[Given instruction 1] In the code review thread below, what name other than "bitmap_enable" does the writer say would also be acceptable?

[Document extract]

start

Yeah, I see your point. I think the only difference is that "blk" is 
used very widely throughout the code, but this is the first occurrence 
of "dbm."

even just "bitmap_enable" would be sufficiently more self-evident than 
"dbm_enable," unless we rework all of the BdrvDirtyBitmap functions to 
use the "dbm" abbreviation.

I'd also be happy with "migrate_bitmaps" which is fairly 
self-explanatory, too.

>>
>>>       QSIMPLEQ_HEAD(bmds_list, BlkMigDevState) bmds_list;
>>>       int64_t total_sector_sum;
>>>       bool zero_blocks;
>>> @@ -116,27 +129,63 @@ static void blk_mig_unlock(void)
>>>   /* Only allocating and initializing structure fields, not copying
>>> any data. */
>>>
>>>   static BlkMigBlock *blk_create(BlkMigDevState *bmds, int64_t sector,
>>> -                                int nr_sectors)
>>> +                               int nr_sectors, bool only_bitmaps)

end

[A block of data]
start

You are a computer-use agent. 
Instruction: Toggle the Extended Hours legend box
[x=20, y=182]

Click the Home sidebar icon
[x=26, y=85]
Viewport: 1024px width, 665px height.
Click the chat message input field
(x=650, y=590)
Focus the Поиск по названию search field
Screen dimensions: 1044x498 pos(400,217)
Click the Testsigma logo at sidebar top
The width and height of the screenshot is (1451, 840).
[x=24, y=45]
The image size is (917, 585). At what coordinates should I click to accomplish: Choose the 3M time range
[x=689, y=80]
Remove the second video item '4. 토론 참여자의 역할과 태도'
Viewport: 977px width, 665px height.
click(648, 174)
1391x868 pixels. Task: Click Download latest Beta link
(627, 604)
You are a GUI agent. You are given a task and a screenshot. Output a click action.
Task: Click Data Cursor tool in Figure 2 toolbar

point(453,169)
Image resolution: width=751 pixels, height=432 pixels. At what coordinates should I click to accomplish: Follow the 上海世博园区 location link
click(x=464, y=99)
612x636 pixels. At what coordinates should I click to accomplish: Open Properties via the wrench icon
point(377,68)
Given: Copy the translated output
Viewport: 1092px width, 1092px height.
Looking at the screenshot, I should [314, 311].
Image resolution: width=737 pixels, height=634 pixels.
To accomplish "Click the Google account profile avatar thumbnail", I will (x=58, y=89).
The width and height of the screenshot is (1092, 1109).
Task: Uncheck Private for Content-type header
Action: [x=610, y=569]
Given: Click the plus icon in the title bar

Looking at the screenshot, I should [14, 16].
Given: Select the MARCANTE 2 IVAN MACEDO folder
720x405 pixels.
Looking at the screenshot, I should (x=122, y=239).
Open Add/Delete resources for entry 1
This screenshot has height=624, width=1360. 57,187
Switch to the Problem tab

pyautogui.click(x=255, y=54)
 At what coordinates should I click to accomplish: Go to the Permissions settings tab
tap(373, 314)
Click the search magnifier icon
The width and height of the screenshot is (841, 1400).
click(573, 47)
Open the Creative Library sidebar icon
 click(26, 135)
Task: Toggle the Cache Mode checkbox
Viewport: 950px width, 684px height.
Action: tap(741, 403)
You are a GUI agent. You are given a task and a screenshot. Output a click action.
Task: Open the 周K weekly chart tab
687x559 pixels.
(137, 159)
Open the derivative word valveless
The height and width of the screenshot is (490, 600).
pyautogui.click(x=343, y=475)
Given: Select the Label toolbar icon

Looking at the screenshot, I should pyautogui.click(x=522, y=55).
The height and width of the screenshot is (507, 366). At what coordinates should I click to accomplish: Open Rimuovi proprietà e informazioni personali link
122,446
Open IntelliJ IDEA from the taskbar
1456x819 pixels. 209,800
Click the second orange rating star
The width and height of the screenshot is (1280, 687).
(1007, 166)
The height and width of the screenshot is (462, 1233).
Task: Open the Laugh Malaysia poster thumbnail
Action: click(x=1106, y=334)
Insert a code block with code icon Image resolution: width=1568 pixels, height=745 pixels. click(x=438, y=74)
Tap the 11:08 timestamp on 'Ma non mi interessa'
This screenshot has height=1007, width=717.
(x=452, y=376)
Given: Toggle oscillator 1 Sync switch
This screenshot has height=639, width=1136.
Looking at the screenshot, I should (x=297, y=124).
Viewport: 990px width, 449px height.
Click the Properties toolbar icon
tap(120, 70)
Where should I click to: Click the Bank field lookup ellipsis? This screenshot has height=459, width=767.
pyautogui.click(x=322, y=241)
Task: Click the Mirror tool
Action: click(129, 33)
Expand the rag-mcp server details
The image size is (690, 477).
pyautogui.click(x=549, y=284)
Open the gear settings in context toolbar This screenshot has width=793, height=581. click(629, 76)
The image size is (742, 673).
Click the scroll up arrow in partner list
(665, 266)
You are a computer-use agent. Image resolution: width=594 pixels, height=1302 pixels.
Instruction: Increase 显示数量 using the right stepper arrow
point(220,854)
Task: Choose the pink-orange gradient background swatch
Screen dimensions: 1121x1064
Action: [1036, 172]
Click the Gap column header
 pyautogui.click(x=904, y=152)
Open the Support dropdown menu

end

[Given instruction 2] Duplicate the rows of the block of data above, starting with the row that contains "Open the Creative Library sidebar icon" and going on through the row that contains "Insert a code".

[Full solution 1] "migrate_bitmaps"

[Full solution 2]
Open the Creative Library sidebar icon
 click(26, 135)
Task: Toggle the Cache Mode checkbox
Viewport: 950px width, 684px height.
Action: tap(741, 403)
You are a GUI agent. You are given a task and a screenshot. Output a click action.
Task: Open the 周K weekly chart tab
687x559 pixels.
(137, 159)
Open the derivative word valveless
The height and width of the screenshot is (490, 600).
pyautogui.click(x=343, y=475)
Given: Select the Label toolbar icon

Looking at the screenshot, I should pyautogui.click(x=522, y=55).
The height and width of the screenshot is (507, 366). At what coordinates should I click to accomplish: Open Rimuovi proprietà e informazioni personali link
122,446
Open IntelliJ IDEA from the taskbar
1456x819 pixels. 209,800
Click the second orange rating star
The width and height of the screenshot is (1280, 687).
(1007, 166)
The height and width of the screenshot is (462, 1233).
Task: Open the Laugh Malaysia poster thumbnail
Action: click(x=1106, y=334)
Insert a code block with code icon Image resolution: width=1568 pixels, height=745 pixels. click(x=438, y=74)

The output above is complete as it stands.